“Tanrı Öldü”, Allah Ne Yapıyor?

TOPLUM

Batı insanının istiğna ve istikbârının bir sonucu olarak Tanrı’nın öldürülmesi; ruhun, vicdanın, kalbin, dinin, merhametin ve adaletin ölümüdür. Ölen “Tanrı”nın Kilise’nin yarattığı Tanrı imgesi olduğunda kuşku yoktur.

İLHAMİ GÜLER 19 Mayıs 2024

Tanrı’nın Ölümü

Nietzsche’nin “Tanrı öldü” sözüne, onun ateist kininin bir ifadesi olduğu sanılarak, “Nietzsche öldü”. Tanrı” naziresi ile karşı çıkılmaya çalışılır. Oysa Heidegger’in ifade ettiği gibi bu yargı: “Batı tarihinin, iki bin yıldır süregelen yazgısını ifade eder… Nihilizm, Nietzsche’nin bildiği, geçen (19’uncu) yüzyılda egemen olan, şimdiki (20’nci) yüzyılı da belirleyen, tarihsel bir (düşünce) akımının adlarından biridir. Nietzsche, bu akımın yorumunu, kısa bir cümlede özetledi: “Tanrı öldü.” (M. Heidegger, Nietzsche’nin “Tanrı Öldü” Sözü, Çev: Levent Özşar, Bursa, 2001, s 14.) Batı tarihinde Kilise’nin açtığı parantezde işledikleri cinayetlere bir isyan olarak, yine Batı insanının istiğna ve istikbârının bir sonucu olarak Tanrı’nın öldürülmesi; ruhun, vicdanın, kalbin, dinin, merhametin ve adaletin ölümüdür. Ölen “Tanrı”nın Kilise’nin yarattığı Tanrı imgesi olduğunda kuşku yoktur.
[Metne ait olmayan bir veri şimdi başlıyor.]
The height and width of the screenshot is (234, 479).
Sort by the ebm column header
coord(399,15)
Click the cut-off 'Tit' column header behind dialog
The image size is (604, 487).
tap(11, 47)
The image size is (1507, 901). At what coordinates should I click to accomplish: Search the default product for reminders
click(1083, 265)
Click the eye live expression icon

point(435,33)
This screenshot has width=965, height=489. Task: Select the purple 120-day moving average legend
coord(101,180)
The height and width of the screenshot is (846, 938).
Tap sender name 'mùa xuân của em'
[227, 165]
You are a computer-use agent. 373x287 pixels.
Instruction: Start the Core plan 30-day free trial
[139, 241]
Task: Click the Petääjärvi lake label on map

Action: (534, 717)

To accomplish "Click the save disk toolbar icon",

Nietzsche, Şen Bilim adlı kitabının “Kaçık Adam” adlı bölümünde bu olayı şöyle tasvir eder: “Kaçık adam, onların (pazar yerinde toplananlar) arasına dalıp, bakışları ile onları delip geçerek: ‘Tanrı nerede?’ diye sorar, ‘şunu da söyleyeceğim, onu, biz öldürdük; sizlerle ben! Hepimiz, onun katiliyiz. Ama bunu nasıl yaptık? Denizi kim içebilir? Bütün ufku silmemiz için, bize bu süngeri kim verdi? Güneşin zincirlerinden koparırken ne yaptık biz yeryüzüne (dünyaya). Nereye gidiyor şimdi dünya? Biz, nereye gidiyoruz? Bütün güneşlerden uzağa mı? Sürekli boş yere, geriye, öne, yana, bütün yönlere atılıp durmuyor muyuz? Üst-alt kaldı mı? Sanki sonsuz bir hiçte yolumuzu yitirmiyor muyuz? Boş uzayın soluğunu ensemizde hissetmiyor muyuz? Hava giderek soğumuyor mu? Giderek daha çok karanlık ve gece gelmiyor mu? Öğleden önce fenerler yakmamız gerekmiyor mu? Tanrı’yı gömen mezar kazıcıların yaygarasından başka bir ses duymuyor muyuz? Tanrı’nın çürümesinden başka koku duymuyor muyuz? Tanrı, çok çürüdü. Tanrı öldü! Tanrı öldü! Tanrı öldü! Tanrı öldü gitti! Onu öldüren de biziz! Bütün katillerin katili olan biz, nasıl avunacağız? Dünyayı şimdiye kadar elinde tutan, en kutsal, en güçlü olan, bizim bıçaklarımızla kana bulandı. Bizden bu kanı kim temizleyecek? Hangi suyla temizleyeceğiz kendimizi? Nasıl bir kefaret töreni düzenlesek? Hangi kutsal oyunu (dansı) oynasak? Bu eylemin çapı bizim için fazla büyük değil mi? Bu eylemi, biz gerçekleştirdiğimiz için; bizim, Tanrı olmamız gerekmiyor mu? Tarihte bundan büyük bir eylem/olay olmadı… Bu tekinsiz olagelme daha yolda. Yolculuğunu sürdürüyor. Bu haber, henüz insanların kulağına ulaşmadı. Şimşek ve gök gürültüsü de gerçekleştikten sonra görülür-duyulur…’” (Heidegger, a.g.e., 16-17.)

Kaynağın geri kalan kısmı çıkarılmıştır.